Wednesday, January 24, 2007

Loving Children in More Ways than One

The modern parent seems to see their child not so much as a soul to be led to God but as a spectacle. People today have children not so much to fulfill the creation mandate and nurture their children morally and spiritually but to show the child off, to develop them such that they are publicly presentable. As soon as they can, parents enter into arms races with other parents, each unit sweating to fashion their charge into the most publicly respectable creation possible.

Along the way, parents enjoy the attention that comes from their children. They call attention to their child, campaign for their child to star in various fora, and generally teach the child that it is the center of the universe. Rather than forcing the child to conform to societal standards and expectations, many parents today conform to the wishes of the child, choosing pacification of the temper over education of the conscience. It's an understandable trade-off.
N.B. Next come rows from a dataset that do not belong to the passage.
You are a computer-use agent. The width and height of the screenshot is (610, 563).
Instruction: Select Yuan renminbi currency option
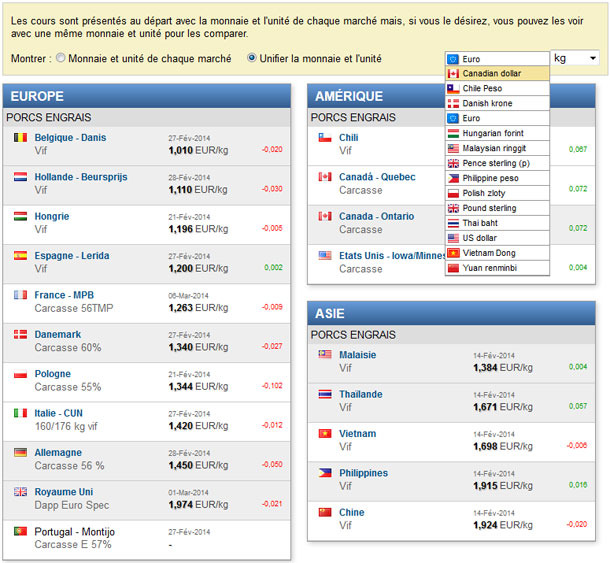(497, 268)
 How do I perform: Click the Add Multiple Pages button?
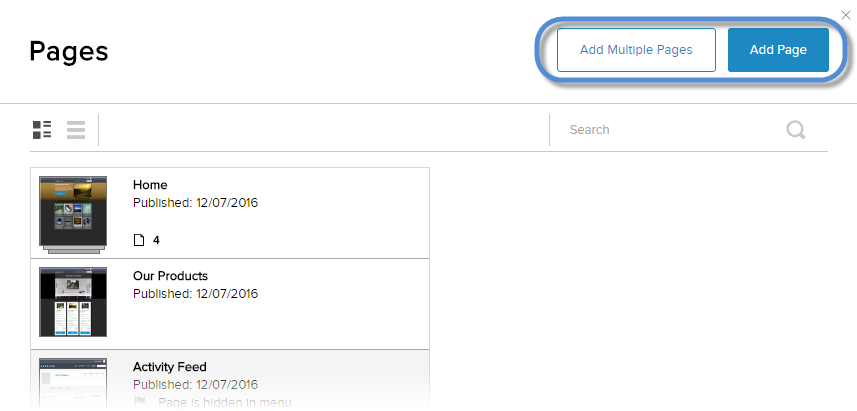click(636, 50)
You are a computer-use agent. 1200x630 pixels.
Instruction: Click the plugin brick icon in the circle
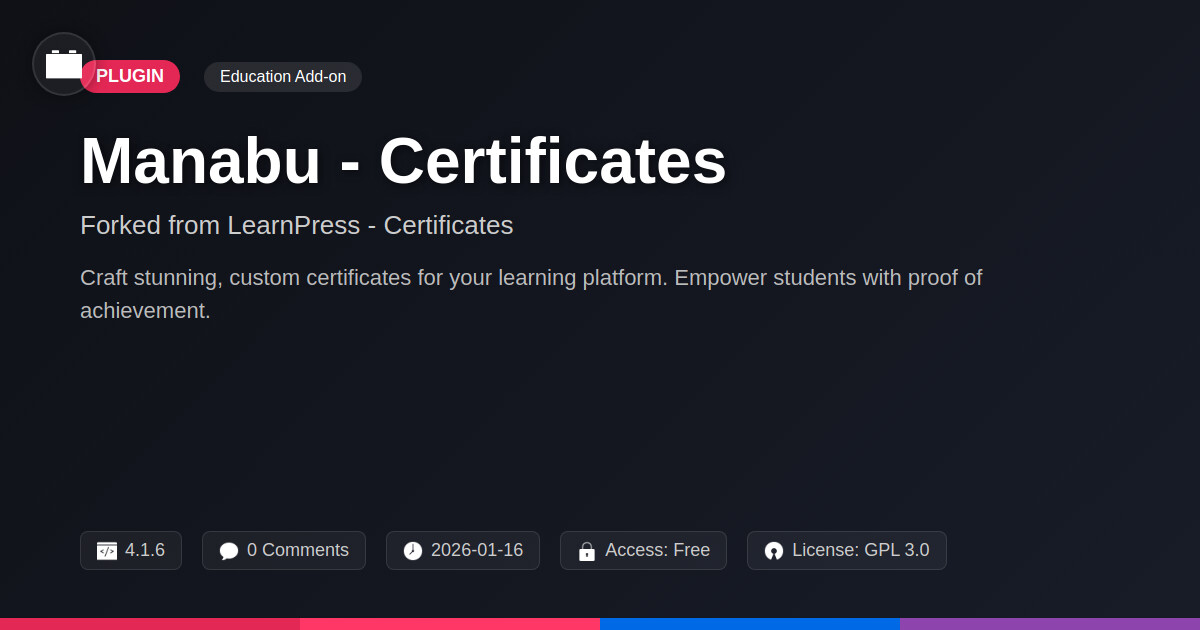tap(64, 64)
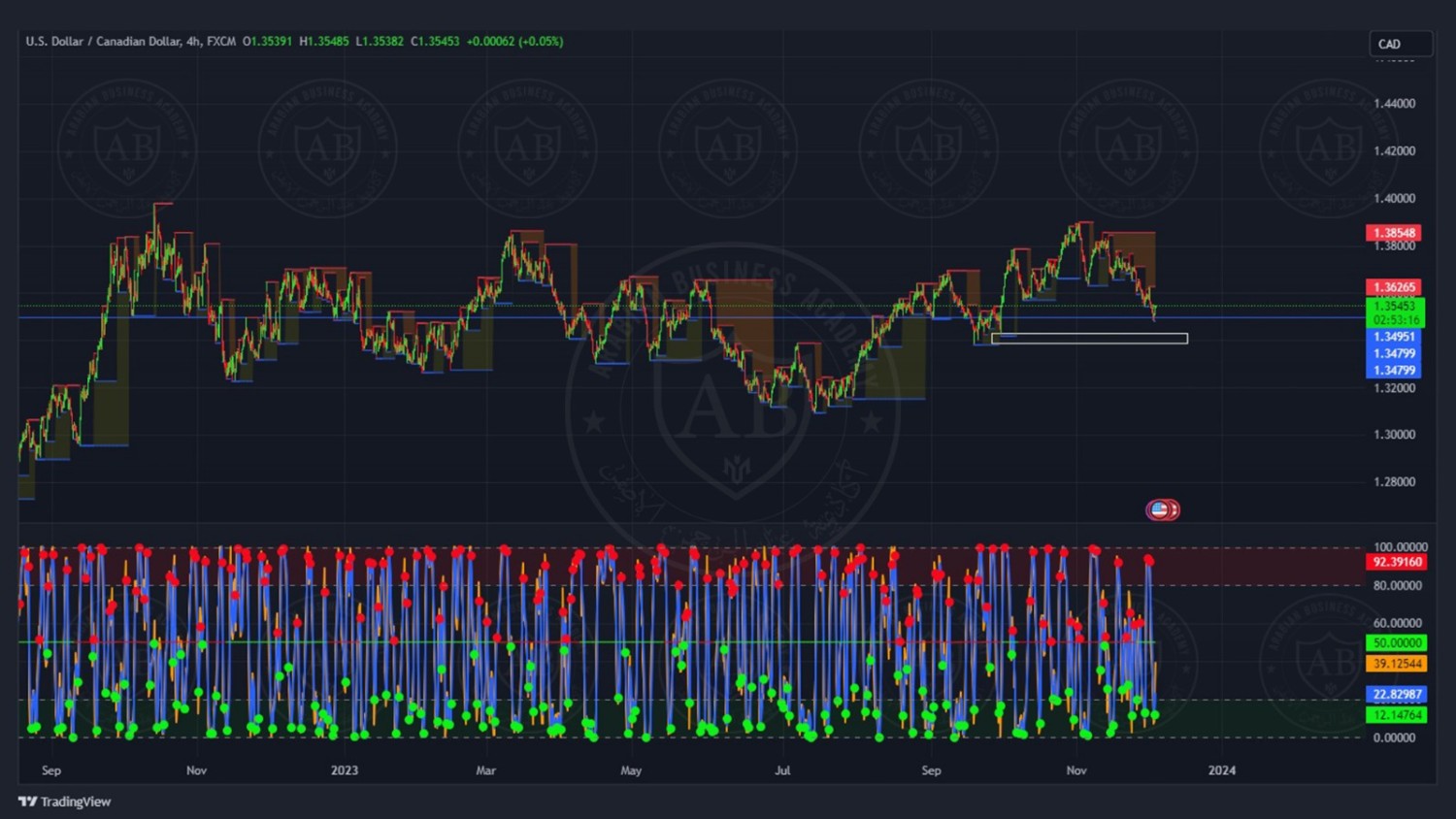Click the blue 1.34951 price label

(1394, 337)

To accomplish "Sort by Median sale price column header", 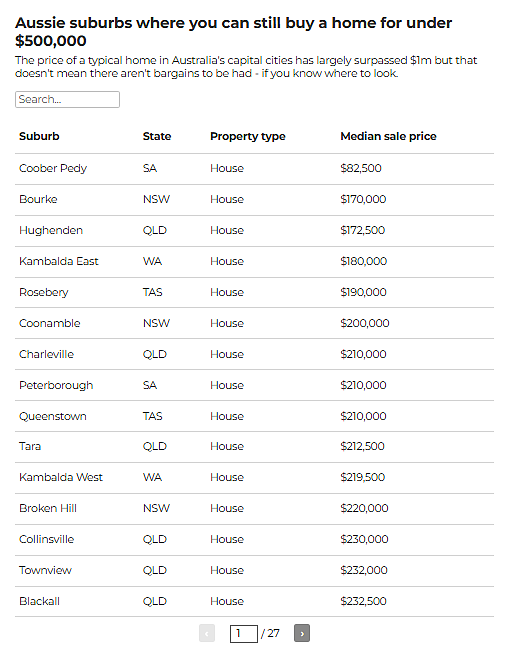I will point(388,136).
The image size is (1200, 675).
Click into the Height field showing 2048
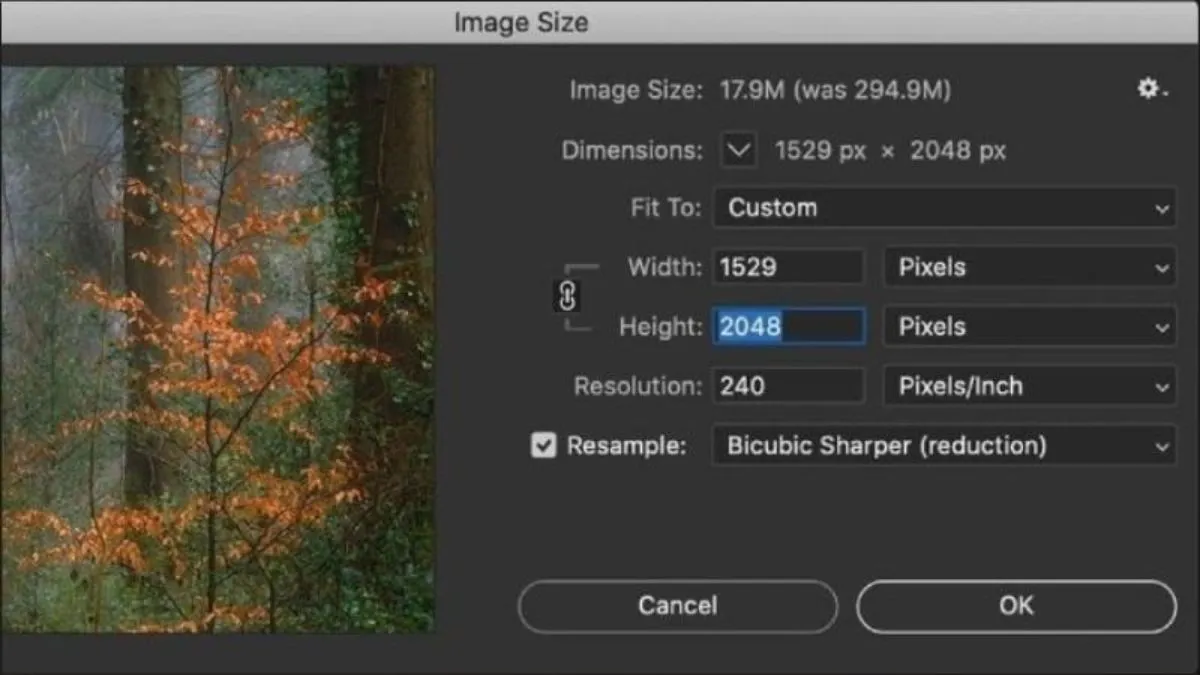tap(788, 327)
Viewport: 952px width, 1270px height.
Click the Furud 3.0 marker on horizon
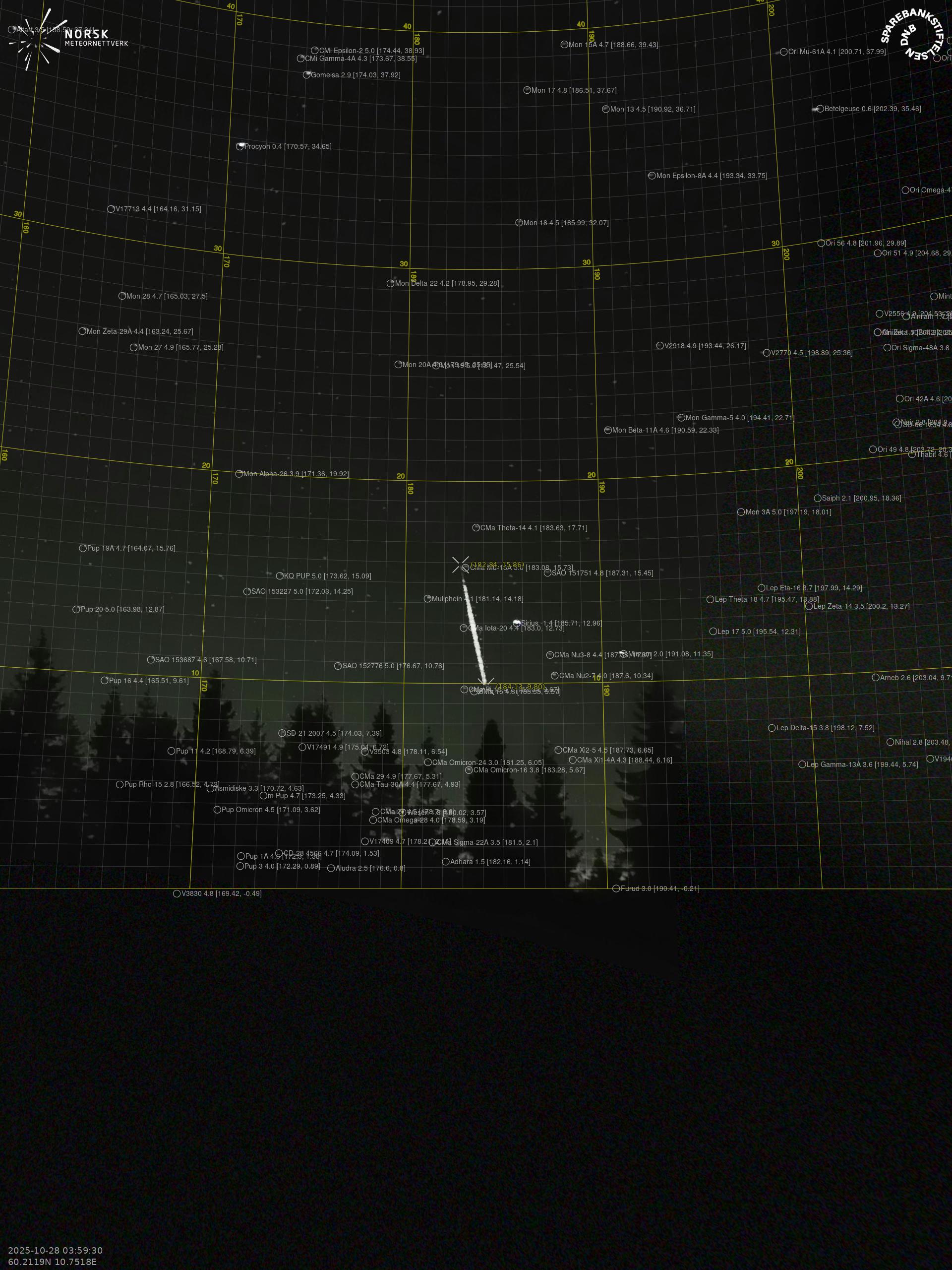(x=616, y=889)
Discipline is hard and debilitating work involving continual attention and effort. Modern parents in particular seem to have little stomach for it and thus lose out on opportunities to form true character in their children.

This is, after all, what one loses when one exchanges temporary calm for permanent change. Sure, your child stops crying now, but it also learns that it can manipulate you and lead you. It learns that it's will trumps yours. I suspect that unless you start very, very early, your child will quickly learn to assume its dominance. The modern parent seems to know this but not to care very much, or to think that the consequences won't be so great. The results show otherwise: children, even Christian children, whose wills, not their parents, dominate the home. We who will be parents need to recognize this and to prepare ourselves to avoid the parental arms race and to reject laziness and weakness.

We need to be strong for our children, in order that they will be strong in the world.